A free credit balance is the amount of available credit left on a revolving or rotating line of credit. In other words, it refers to the amount of remaining buying power an individual has on a given credit card account. The free credit balance is determined by subtracting the amount of money borrowed from the total line of credit offered to the borrower.
There are several situations in which a free credit balance becomes important. First, if a person has a credit card, he must know his free or available balance on that account. Second, if a person has a margin account with a stock trading brokerage firm — in which the brokerage firm lends him money to invest — he must know his free credit balance. Third, if a person has a home equity line of credit, knowing his free or available balance is important.

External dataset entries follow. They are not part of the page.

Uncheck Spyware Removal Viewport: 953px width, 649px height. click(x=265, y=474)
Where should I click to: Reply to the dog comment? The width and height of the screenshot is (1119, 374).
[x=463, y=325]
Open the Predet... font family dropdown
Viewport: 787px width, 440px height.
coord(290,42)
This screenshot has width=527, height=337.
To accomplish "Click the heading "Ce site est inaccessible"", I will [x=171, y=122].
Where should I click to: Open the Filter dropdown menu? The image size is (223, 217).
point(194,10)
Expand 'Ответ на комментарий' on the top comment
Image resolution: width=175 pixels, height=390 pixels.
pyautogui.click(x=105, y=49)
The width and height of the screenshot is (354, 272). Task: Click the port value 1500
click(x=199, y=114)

In general, in any situation in which a person is given a maximum amount of money to borrow and in which he can borrow some or all of that money, then he must know his available or free balance to monitor his spending and his access to funds.
When a credit card or other loan is issued, a high credit limit is often imposed. This means the lender who is issuing the loan checks the borrower's credit and makes a determination on just how much it is willing to risk lending to that individual. The high balance is referred to as the "credit limit."

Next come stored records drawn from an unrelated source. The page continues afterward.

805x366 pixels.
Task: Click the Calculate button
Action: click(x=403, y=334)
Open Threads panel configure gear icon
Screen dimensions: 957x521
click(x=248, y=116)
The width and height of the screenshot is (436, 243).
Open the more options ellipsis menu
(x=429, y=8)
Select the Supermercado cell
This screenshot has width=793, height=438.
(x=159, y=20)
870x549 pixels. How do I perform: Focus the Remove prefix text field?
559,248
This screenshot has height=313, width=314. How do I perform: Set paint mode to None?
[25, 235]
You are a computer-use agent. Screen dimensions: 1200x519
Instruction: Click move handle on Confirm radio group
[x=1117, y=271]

On a revolving loan, such as a credit card or any other type of loan where a borrower doesn't receive the full balance of the loan at one time, he may borrow up to the credit limit. The difference between what he has borrowed and the amount available to him is the free or available credit balance on that account. For example, if a person has a $1,000 US Dollar (USD) line of credit and has spent $500 USD, his free credit balance is equal to $1,000 USD minus $500 USD or $500 USD. If he borrows up to the maximum limit, then he is said to have "maxed out" his cards and he has no credit balance available.
Most experts recommend avoiding maxing out credit cards. The credit score formula created by the Fair Isaac Corporation (FICO) and used in the United States penalizes maxed out credit cards. In fact, only 30 percent of a line of credit should generally be used to achieve an optimal credit score.